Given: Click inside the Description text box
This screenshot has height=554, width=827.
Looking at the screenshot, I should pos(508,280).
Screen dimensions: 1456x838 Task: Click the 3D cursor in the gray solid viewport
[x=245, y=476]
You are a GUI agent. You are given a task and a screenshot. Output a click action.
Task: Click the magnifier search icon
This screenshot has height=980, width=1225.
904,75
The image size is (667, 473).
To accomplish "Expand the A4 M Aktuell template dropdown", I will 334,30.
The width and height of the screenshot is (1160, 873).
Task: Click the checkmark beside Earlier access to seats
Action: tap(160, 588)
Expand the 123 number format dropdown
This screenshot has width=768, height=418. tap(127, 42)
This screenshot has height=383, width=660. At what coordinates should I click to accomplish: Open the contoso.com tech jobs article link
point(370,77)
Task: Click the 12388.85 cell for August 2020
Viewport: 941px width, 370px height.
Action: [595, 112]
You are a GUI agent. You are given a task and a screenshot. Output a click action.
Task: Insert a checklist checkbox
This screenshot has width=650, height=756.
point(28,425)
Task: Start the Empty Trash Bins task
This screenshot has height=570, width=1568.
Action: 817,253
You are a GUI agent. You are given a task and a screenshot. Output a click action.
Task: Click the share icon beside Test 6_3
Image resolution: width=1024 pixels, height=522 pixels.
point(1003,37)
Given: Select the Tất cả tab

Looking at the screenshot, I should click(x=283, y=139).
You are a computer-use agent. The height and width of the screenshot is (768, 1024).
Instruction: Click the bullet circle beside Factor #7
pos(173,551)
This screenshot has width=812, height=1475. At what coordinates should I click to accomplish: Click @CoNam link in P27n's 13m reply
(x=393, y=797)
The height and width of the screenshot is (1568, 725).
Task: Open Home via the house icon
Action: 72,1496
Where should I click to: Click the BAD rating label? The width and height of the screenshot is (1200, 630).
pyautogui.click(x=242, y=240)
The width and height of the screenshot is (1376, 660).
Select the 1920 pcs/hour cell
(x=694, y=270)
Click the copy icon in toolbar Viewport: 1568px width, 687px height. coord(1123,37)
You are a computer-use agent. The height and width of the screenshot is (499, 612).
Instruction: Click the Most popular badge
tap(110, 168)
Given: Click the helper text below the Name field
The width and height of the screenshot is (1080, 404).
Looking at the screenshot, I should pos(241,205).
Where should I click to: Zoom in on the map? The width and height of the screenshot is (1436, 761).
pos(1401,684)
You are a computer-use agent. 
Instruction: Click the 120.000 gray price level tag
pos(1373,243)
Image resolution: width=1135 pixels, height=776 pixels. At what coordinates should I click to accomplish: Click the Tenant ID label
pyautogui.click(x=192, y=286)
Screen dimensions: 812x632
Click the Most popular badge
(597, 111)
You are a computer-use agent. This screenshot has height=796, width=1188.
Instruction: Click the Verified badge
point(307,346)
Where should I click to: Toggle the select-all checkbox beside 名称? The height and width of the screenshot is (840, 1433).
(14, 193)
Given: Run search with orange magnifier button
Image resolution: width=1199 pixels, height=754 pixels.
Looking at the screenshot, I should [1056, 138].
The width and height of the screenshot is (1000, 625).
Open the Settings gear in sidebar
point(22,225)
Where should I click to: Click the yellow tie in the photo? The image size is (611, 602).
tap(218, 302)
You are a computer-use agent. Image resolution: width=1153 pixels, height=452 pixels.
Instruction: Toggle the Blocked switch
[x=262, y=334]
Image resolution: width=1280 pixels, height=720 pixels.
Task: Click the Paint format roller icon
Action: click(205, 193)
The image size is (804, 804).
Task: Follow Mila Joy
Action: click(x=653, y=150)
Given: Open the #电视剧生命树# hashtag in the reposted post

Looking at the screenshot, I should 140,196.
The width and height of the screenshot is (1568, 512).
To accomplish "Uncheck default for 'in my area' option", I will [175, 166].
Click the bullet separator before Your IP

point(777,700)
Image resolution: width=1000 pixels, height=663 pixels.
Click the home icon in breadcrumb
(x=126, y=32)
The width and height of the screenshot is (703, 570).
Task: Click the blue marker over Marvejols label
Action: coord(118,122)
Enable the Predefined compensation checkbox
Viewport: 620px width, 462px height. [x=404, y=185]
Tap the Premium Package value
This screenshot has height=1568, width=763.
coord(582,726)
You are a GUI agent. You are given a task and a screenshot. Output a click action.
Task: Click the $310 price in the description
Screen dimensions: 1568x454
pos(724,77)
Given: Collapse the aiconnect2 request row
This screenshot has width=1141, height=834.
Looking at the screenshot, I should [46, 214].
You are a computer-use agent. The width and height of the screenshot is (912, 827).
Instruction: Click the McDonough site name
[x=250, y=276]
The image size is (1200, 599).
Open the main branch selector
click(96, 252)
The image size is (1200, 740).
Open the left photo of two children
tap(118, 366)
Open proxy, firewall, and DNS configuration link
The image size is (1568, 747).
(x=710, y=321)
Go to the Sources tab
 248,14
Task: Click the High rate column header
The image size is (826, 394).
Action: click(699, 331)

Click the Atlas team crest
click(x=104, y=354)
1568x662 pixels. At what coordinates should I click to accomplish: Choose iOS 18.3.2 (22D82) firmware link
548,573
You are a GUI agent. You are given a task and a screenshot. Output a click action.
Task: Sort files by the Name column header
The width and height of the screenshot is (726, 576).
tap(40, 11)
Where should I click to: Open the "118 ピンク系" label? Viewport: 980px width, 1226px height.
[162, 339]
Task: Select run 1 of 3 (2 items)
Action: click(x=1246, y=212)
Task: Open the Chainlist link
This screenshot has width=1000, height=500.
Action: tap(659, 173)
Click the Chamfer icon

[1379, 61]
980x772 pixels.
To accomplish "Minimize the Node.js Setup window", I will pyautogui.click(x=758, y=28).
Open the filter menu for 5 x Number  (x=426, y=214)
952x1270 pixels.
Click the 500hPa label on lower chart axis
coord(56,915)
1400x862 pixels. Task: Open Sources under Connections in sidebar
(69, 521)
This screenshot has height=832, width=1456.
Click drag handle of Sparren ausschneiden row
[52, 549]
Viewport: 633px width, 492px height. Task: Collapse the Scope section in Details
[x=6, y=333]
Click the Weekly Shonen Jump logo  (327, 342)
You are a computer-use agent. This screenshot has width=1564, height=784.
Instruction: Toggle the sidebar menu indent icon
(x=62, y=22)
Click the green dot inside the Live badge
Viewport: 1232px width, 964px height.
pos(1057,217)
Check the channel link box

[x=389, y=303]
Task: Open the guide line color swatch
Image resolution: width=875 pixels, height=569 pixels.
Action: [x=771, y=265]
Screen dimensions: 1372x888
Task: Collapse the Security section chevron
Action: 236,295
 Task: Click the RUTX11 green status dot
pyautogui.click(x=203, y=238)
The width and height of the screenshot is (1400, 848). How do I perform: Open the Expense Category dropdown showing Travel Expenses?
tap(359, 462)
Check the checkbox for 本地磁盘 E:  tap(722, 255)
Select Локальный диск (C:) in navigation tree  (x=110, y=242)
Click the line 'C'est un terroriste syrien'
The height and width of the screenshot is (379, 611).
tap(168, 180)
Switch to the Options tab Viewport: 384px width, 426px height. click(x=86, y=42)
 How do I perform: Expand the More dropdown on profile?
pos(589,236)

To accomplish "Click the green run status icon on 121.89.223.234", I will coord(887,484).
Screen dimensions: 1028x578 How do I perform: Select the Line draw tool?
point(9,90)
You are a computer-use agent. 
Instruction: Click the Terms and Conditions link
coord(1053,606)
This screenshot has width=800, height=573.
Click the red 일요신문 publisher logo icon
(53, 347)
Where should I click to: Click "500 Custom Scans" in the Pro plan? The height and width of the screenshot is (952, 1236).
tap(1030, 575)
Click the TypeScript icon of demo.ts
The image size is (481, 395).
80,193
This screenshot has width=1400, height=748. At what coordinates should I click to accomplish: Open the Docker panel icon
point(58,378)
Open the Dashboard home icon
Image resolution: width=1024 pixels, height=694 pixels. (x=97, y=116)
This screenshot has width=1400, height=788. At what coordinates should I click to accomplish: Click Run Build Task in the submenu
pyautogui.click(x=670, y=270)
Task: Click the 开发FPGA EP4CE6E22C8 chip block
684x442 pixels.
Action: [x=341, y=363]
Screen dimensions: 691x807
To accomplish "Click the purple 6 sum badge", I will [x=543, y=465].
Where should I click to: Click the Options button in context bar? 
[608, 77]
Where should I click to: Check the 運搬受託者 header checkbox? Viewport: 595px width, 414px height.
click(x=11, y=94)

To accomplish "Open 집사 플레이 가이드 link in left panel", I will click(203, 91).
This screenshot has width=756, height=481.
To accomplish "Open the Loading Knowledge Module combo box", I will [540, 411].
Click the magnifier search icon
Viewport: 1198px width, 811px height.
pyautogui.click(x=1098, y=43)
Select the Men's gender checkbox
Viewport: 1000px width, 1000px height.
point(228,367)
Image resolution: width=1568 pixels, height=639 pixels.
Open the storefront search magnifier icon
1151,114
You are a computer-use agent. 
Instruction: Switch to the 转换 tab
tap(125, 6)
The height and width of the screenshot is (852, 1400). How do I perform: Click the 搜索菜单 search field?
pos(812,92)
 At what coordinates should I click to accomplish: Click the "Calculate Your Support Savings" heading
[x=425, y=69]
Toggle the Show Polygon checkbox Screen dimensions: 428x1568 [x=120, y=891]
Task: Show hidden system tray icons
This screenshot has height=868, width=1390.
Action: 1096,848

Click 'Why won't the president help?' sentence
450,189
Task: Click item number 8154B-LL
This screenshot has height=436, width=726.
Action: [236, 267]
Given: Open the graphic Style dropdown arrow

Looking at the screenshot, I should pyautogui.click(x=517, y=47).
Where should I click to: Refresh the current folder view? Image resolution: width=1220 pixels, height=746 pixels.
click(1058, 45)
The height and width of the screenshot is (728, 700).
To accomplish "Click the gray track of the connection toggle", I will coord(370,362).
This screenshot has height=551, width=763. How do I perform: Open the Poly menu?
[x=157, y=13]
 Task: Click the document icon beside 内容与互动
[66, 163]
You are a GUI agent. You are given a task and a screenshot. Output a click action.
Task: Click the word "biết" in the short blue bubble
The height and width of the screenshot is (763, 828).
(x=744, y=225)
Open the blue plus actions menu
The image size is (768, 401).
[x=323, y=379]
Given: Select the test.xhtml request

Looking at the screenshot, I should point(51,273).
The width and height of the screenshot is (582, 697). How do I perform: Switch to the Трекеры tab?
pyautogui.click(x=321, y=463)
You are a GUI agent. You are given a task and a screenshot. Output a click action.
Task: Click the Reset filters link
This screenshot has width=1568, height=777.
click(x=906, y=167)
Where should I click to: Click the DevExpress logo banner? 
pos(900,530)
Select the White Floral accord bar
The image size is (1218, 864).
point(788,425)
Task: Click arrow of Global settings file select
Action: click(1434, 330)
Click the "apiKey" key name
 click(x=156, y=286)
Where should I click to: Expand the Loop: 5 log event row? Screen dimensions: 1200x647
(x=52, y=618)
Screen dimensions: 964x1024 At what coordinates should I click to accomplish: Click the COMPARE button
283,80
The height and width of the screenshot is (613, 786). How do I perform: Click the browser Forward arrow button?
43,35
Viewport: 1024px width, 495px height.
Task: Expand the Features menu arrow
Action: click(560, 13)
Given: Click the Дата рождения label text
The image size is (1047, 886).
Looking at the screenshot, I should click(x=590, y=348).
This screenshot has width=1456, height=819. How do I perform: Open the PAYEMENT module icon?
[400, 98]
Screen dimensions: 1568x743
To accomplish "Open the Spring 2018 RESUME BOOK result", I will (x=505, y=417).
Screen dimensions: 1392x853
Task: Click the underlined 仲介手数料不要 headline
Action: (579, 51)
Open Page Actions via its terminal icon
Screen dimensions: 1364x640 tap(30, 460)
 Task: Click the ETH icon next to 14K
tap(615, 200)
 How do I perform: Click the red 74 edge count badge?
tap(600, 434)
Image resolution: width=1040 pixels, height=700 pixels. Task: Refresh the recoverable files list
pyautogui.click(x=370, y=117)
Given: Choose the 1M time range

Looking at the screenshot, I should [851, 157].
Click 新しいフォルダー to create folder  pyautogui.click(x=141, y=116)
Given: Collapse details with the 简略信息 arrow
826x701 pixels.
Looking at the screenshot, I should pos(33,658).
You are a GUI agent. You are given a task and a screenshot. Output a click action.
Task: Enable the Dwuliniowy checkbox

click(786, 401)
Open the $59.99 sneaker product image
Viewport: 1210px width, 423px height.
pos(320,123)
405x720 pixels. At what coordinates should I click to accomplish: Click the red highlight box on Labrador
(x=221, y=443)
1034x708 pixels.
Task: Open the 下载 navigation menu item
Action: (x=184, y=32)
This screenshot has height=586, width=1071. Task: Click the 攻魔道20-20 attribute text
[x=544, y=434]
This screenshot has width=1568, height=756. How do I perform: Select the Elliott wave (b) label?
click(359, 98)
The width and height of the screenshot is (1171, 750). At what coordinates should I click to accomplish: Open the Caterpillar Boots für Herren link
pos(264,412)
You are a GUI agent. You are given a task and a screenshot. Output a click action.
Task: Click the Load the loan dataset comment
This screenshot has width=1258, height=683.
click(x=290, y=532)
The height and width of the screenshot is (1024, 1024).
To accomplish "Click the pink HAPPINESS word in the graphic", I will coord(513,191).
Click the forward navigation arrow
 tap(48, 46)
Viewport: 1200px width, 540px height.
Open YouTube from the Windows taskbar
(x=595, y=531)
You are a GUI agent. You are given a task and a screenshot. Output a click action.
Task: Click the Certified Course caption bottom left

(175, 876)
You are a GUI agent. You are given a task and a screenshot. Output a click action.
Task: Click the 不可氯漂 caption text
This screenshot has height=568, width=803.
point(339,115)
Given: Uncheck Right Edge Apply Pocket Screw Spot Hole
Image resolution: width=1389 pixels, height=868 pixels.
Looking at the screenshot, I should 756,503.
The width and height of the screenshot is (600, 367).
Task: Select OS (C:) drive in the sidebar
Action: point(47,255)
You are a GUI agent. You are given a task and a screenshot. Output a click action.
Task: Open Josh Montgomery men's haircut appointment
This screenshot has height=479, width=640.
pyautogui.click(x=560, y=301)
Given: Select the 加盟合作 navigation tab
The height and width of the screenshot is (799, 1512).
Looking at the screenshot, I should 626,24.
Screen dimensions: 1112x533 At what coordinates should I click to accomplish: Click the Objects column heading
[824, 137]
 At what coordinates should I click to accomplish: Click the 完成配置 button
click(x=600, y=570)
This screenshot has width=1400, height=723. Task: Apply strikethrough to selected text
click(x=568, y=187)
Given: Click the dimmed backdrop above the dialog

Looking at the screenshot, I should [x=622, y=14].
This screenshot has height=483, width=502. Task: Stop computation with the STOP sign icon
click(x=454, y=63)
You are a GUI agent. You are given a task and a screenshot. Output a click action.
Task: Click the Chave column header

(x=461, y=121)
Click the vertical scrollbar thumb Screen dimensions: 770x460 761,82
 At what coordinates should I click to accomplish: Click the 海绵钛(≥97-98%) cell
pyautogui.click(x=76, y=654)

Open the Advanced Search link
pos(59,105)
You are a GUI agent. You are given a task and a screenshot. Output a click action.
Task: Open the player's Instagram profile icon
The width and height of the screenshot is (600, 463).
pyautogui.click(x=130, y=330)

◆ ◆ ◆ ◆

Reproduce the lines above, beginning at the line with "Given: Collapse details with the 简略信息 arrow" and stopping after the line with "The height and width of the screenshot is (1024, 1024).", exactly as they are.

Given: Collapse details with the 简略信息 arrow
826x701 pixels.
Looking at the screenshot, I should pos(33,658).
You are a GUI agent. You are given a task and a screenshot. Output a click action.
Task: Enable the Dwuliniowy checkbox

click(786, 401)
Open the $59.99 sneaker product image
Viewport: 1210px width, 423px height.
pos(320,123)
405x720 pixels. At what coordinates should I click to accomplish: Click the red highlight box on Labrador
(x=221, y=443)
1034x708 pixels.
Task: Open the 下载 navigation menu item
Action: (x=184, y=32)
This screenshot has height=586, width=1071. Task: Click the 攻魔道20-20 attribute text
[x=544, y=434]
This screenshot has width=1568, height=756. How do I perform: Select the Elliott wave (b) label?
click(359, 98)
The width and height of the screenshot is (1171, 750). At what coordinates should I click to accomplish: Open the Caterpillar Boots für Herren link
pos(264,412)
You are a GUI agent. You are given a task and a screenshot. Output a click action.
Task: Click the Load the loan dataset comment
This screenshot has width=1258, height=683.
click(x=290, y=532)
The height and width of the screenshot is (1024, 1024).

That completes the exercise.